**Stored dataset items:**
Segment Open

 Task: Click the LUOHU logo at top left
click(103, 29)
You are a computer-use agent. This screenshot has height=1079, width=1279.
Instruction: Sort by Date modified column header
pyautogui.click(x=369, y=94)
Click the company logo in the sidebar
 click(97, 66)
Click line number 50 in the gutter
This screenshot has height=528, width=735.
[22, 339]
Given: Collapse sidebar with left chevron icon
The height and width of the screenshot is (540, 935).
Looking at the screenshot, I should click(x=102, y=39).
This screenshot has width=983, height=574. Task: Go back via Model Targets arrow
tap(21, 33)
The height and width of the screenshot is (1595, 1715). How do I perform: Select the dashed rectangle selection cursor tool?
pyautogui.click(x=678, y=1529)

Segment Closed

**WORK REQUEST:** The records above should be restated exactly, line for line.

**PROBLEM SOLUTION:**
 Task: Click the LUOHU logo at top left
click(103, 29)
You are a computer-use agent. This screenshot has height=1079, width=1279.
Instruction: Sort by Date modified column header
pyautogui.click(x=369, y=94)
Click the company logo in the sidebar
 click(97, 66)
Click line number 50 in the gutter
This screenshot has height=528, width=735.
[22, 339]
Given: Collapse sidebar with left chevron icon
The height and width of the screenshot is (540, 935).
Looking at the screenshot, I should click(x=102, y=39).
This screenshot has width=983, height=574. Task: Go back via Model Targets arrow
tap(21, 33)
The height and width of the screenshot is (1595, 1715). How do I perform: Select the dashed rectangle selection cursor tool?
pyautogui.click(x=678, y=1529)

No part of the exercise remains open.